**What is expected:**
Nothing should differ between your answer and the records below.

**Stored items:**
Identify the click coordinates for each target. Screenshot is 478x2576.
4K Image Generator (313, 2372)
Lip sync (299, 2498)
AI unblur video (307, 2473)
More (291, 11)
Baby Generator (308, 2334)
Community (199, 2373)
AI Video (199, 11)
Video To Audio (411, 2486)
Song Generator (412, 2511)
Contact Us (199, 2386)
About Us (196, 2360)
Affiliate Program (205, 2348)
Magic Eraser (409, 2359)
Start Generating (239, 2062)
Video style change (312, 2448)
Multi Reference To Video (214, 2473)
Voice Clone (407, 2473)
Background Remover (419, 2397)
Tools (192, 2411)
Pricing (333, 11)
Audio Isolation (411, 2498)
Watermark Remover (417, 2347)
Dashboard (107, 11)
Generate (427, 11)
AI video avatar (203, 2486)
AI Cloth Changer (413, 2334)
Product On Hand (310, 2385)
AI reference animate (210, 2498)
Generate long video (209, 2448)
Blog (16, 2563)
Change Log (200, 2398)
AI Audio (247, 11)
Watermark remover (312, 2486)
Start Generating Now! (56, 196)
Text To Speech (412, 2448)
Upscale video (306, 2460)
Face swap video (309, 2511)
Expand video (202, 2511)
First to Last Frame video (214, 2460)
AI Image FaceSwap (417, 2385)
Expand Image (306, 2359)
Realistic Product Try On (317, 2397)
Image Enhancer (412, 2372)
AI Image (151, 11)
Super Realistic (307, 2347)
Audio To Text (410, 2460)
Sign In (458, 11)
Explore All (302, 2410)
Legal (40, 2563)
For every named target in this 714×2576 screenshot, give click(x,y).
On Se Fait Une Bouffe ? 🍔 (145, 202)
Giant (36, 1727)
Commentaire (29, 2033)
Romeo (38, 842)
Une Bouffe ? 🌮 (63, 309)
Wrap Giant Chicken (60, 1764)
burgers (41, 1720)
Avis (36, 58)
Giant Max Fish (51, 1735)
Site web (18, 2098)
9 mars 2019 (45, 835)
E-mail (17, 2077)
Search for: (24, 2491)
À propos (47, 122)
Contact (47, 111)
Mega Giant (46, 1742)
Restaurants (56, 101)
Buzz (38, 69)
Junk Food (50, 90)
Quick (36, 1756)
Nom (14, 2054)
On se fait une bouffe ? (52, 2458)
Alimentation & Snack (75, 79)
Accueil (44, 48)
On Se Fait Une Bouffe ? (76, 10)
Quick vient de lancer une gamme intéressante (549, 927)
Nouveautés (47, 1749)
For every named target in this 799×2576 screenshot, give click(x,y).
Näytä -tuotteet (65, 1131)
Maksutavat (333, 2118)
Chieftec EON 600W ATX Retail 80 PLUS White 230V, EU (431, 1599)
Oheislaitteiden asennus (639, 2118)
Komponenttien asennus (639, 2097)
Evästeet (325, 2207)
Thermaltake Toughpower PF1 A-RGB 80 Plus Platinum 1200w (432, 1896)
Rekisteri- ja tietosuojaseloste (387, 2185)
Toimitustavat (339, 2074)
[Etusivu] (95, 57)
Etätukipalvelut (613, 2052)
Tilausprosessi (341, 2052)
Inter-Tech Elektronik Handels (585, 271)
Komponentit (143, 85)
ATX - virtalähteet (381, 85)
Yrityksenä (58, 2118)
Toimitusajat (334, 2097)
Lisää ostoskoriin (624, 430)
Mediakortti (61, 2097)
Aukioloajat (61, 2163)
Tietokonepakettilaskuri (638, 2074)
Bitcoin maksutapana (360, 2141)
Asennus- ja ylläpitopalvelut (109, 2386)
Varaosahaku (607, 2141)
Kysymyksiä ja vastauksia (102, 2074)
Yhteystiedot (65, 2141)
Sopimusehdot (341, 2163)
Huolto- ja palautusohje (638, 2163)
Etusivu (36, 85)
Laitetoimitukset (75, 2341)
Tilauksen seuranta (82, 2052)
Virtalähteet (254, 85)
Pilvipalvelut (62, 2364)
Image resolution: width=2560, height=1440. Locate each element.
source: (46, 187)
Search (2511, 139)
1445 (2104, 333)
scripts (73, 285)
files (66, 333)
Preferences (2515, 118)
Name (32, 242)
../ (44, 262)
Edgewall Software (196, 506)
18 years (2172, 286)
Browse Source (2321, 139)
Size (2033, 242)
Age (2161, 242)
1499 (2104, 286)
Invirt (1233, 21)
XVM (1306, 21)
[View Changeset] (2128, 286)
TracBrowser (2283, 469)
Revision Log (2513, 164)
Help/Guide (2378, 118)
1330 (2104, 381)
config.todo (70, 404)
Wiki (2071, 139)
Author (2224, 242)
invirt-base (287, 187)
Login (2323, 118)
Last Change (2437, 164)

**Your response:**
Identify the click coordinates for each target. Screenshot is 478x2576.
4K Image Generator (313, 2372)
Lip sync (299, 2498)
AI unblur video (307, 2473)
More (291, 11)
Baby Generator (308, 2334)
Community (199, 2373)
AI Video (199, 11)
Video To Audio (411, 2486)
Song Generator (412, 2511)
Contact Us (199, 2386)
About Us (196, 2360)
Affiliate Program (205, 2348)
Magic Eraser (409, 2359)
Start Generating (239, 2062)
Video style change (312, 2448)
Multi Reference To Video (214, 2473)
Voice Clone (407, 2473)
Background Remover (419, 2397)
Tools (192, 2411)
Pricing (333, 11)
Audio Isolation (411, 2498)
Watermark Remover (417, 2347)
Dashboard (107, 11)
Generate (427, 11)
AI video avatar (203, 2486)
AI Cloth Changer (413, 2334)
Product On Hand (310, 2385)
AI reference animate (210, 2498)
Generate long video (209, 2448)
Blog (16, 2563)
Change Log (200, 2398)
AI Audio (247, 11)
Watermark remover (312, 2486)
Start Generating Now! (56, 196)
Text To Speech (412, 2448)
Upscale video (306, 2460)
Face swap video (309, 2511)
Expand video (202, 2511)
First to Last Frame video (214, 2460)
AI Image FaceSwap (417, 2385)
Expand Image (306, 2359)
Realistic Product Try On (317, 2397)
Image Enhancer (412, 2372)
AI Image (151, 11)
Super Realistic (307, 2347)
Audio To Text (410, 2460)
Sign In (458, 11)
Explore All (302, 2410)
Legal (40, 2563)
For every named target in this 714×2576 screenshot, give click(x,y).
On Se Fait Une Bouffe ? 🍔 (145, 202)
Giant (36, 1727)
Commentaire (29, 2033)
Romeo (38, 842)
Une Bouffe ? 🌮 (63, 309)
Wrap Giant Chicken (60, 1764)
burgers (41, 1720)
Avis (36, 58)
Giant Max Fish (51, 1735)
Site web (18, 2098)
9 mars 2019 (45, 835)
E-mail (17, 2077)
Search for: (24, 2491)
À propos (47, 122)
Contact (47, 111)
Mega Giant (46, 1742)
Restaurants (56, 101)
Buzz (38, 69)
Junk Food (50, 90)
Quick (36, 1756)
Nom (14, 2054)
On se fait une bouffe ? (52, 2458)
Alimentation & Snack (75, 79)
Accueil (44, 48)
On Se Fait Une Bouffe ? (76, 10)
Quick vient de lancer une gamme intéressante (549, 927)
Nouveautés (47, 1749)
For every named target in this 799×2576 screenshot, give click(x,y).
Näytä -tuotteet (65, 1131)
Maksutavat (333, 2118)
Chieftec EON 600W ATX Retail 80 PLUS White 230V, EU (431, 1599)
Oheislaitteiden asennus (639, 2118)
Komponenttien asennus (639, 2097)
Evästeet (325, 2207)
Thermaltake Toughpower PF1 A-RGB 80 Plus Platinum 1200w (432, 1896)
Rekisteri- ja tietosuojaseloste (387, 2185)
Toimitustavat (339, 2074)
[Etusivu] (95, 57)
Etätukipalvelut (613, 2052)
Tilausprosessi (341, 2052)
Inter-Tech Elektronik Handels (585, 271)
Komponentit (143, 85)
ATX - virtalähteet (381, 85)
Yrityksenä (58, 2118)
Toimitusajat (334, 2097)
Lisää ostoskoriin (624, 430)
Mediakortti (61, 2097)
Aukioloajat (61, 2163)
Tietokonepakettilaskuri (638, 2074)
Bitcoin maksutapana (360, 2141)
Asennus- ja ylläpitopalvelut (109, 2386)
Varaosahaku (607, 2141)
Kysymyksiä ja vastauksia (102, 2074)
Yhteystiedot (65, 2141)
Sopimusehdot (341, 2163)
Huolto- ja palautusohje (638, 2163)
Etusivu (36, 85)
Laitetoimitukset (75, 2341)
Tilauksen seuranta (82, 2052)
Virtalähteet (254, 85)
Pilvipalvelut (62, 2364)
Image resolution: width=2560, height=1440. Locate each element.
source: (46, 187)
Search (2511, 139)
1445 (2104, 333)
scripts (73, 285)
files (66, 333)
Preferences (2515, 118)
Name (32, 242)
../ (44, 262)
Edgewall Software (196, 506)
18 years (2172, 286)
Browse Source (2321, 139)
Size (2033, 242)
Age (2161, 242)
1499 (2104, 286)
Invirt (1233, 21)
XVM (1306, 21)
[View Changeset] (2128, 286)
TracBrowser (2283, 469)
Revision Log (2513, 164)
Help/Guide (2378, 118)
1330 (2104, 381)
config.todo (70, 404)
Wiki (2071, 139)
Author (2224, 242)
invirt-base (287, 187)
Login (2323, 118)
Last Change (2437, 164)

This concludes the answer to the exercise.